Grin, Eric A; Shapiro, Maksim; Raz, Eytan; Sharashidze, Vera; Chung, Charlotte; Rutledge, Caleb; Baranoski, Jacob; Riina, Howard A; Pacione, Donato; Nossek, Erez
BACKGROUND AND IMPORTANCE/BACKGROUND:Rhino-orbital cerebral mucormycosis (ROCM) is an aggressive fungal infection involving the paranasal sinuses, orbit, and intracranial cavity, with a propensity for vascular invasion. This can lead to complications such as internal carotid artery (ICA) thrombosis and occlusion, presenting major neurosurgical challenges.
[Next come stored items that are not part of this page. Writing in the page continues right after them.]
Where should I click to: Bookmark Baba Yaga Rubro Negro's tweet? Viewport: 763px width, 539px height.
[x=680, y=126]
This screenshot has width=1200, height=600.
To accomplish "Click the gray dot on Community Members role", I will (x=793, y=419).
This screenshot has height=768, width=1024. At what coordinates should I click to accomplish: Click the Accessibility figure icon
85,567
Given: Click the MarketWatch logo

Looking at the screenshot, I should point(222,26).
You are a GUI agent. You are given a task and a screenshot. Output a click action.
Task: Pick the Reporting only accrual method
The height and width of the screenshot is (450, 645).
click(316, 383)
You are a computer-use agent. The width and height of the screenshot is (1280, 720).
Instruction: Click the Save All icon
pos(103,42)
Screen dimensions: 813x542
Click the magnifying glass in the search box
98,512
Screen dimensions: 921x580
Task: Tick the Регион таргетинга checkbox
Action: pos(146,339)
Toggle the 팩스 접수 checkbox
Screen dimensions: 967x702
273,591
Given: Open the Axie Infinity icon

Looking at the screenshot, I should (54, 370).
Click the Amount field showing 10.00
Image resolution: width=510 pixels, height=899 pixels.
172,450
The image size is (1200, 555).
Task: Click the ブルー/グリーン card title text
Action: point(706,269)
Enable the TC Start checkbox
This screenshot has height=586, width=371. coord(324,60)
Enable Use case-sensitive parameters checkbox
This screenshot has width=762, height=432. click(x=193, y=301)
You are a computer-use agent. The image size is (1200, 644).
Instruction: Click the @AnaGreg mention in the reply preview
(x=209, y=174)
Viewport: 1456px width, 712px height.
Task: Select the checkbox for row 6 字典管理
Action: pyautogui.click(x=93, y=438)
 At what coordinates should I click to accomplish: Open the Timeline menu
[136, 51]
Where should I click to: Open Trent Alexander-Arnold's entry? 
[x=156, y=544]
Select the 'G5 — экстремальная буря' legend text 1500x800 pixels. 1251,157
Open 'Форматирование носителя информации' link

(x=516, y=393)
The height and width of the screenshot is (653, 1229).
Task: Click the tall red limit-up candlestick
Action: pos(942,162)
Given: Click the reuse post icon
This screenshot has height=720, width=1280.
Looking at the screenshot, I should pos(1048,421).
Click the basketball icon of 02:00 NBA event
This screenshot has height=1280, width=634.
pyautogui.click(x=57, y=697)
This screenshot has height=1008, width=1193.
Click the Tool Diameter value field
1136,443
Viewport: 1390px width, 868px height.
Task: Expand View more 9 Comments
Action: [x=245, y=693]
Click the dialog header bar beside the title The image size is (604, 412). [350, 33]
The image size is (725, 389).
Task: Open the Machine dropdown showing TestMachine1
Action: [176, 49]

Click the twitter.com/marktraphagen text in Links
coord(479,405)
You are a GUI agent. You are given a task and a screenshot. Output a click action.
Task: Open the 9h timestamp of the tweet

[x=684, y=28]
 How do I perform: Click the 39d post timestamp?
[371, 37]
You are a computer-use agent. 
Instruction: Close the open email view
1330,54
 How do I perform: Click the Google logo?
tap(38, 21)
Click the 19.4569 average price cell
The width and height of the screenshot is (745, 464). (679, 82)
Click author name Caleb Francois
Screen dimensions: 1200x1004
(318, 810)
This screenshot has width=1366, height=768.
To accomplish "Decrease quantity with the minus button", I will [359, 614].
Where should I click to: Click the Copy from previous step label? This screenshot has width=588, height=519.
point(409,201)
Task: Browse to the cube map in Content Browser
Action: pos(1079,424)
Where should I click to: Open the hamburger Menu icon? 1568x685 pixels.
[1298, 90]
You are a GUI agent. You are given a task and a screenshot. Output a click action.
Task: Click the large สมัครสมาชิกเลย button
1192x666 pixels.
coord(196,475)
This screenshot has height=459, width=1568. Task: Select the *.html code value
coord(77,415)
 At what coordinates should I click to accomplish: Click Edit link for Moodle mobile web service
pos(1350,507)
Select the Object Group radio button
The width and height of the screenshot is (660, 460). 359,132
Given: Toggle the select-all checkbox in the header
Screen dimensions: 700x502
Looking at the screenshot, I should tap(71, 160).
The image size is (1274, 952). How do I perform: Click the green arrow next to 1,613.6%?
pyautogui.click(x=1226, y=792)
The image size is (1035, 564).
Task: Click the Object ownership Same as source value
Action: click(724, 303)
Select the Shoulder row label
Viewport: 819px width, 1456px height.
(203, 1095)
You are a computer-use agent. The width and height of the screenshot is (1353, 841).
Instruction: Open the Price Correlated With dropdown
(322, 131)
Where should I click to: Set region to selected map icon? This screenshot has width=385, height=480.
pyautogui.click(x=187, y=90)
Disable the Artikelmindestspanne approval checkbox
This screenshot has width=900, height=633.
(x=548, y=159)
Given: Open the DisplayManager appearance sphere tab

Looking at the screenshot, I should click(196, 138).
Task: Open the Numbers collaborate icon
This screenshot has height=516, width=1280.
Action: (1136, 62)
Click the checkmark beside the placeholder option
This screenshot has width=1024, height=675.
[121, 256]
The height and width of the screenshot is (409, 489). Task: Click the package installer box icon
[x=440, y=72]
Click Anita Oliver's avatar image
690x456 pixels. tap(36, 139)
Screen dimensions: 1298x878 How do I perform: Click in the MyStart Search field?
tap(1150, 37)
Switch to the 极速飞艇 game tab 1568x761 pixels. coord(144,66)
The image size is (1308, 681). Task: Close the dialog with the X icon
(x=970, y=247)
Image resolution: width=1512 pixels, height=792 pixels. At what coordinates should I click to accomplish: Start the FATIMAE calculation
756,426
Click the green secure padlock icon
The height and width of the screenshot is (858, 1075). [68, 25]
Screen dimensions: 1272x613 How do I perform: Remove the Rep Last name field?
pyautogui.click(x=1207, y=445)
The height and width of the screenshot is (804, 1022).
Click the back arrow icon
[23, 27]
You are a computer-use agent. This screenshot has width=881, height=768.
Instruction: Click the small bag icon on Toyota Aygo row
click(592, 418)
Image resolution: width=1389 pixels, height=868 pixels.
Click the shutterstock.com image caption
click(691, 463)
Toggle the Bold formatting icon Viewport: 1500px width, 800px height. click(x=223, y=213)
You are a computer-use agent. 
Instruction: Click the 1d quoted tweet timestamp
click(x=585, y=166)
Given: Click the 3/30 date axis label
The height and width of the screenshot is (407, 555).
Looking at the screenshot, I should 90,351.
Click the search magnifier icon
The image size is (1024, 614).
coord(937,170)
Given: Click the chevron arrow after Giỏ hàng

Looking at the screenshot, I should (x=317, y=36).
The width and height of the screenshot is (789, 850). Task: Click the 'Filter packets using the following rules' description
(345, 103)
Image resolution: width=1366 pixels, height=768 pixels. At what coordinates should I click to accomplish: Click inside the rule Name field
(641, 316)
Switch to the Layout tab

Although surgical debridement and antifungal therapy are the mainstays of treatment, cases with significant neurovascular involvement require specialized intervention. We report a case of ROCM with severe flow-limiting ICA stenosis treated by direct extracranial-intracranial bypass. CLINICAL PRESENTATION/METHODS:tA 65-year-old man with diabetes presented with progressive left-sided blindness and facial numbness. Imaging revealed a left orbital mass extending into the paranasal sinuses and intracranially. Empiric antifungal therapy was started. Pathology confirmed Rhizopus species. Despite extensive surgical debridement and antifungal therapy, the patient developed progressive severe cavernous ICA stenosis, leading to watershed territory strokes. To restore cerebral perfusion, protect from distal emboli, and prepare for potential aggressive debridement, a flow-replacing direct (superficial temporal artery-middle cerebral artery (M2)) bypass was performed, and the supraclinoid carotid was trapped. Intraoperative angiography confirmed robust flow through the bypass. The patient was discharged on antifungal therapy and aspirin. At 6-month follow-up, the patient was neurologically intact with an modified Rankin Scale score of 1. Computed tomography angiography and transcranioplasty Doppler ultrasonography confirmed good flow through the bypass. CONCLUSION/CONCLUSIONS:In addition to antifungal therapy and surgical debridement, superficial temporal artery-middle cerebral artery bypass can be a lifesaving intervention in the management of ROCM with severe cerebrovascular compromise. This case highlights the critical role of cranial bypass in preserving cerebral perfusion in patients with flow-limiting ROCM-associated ICA invasion.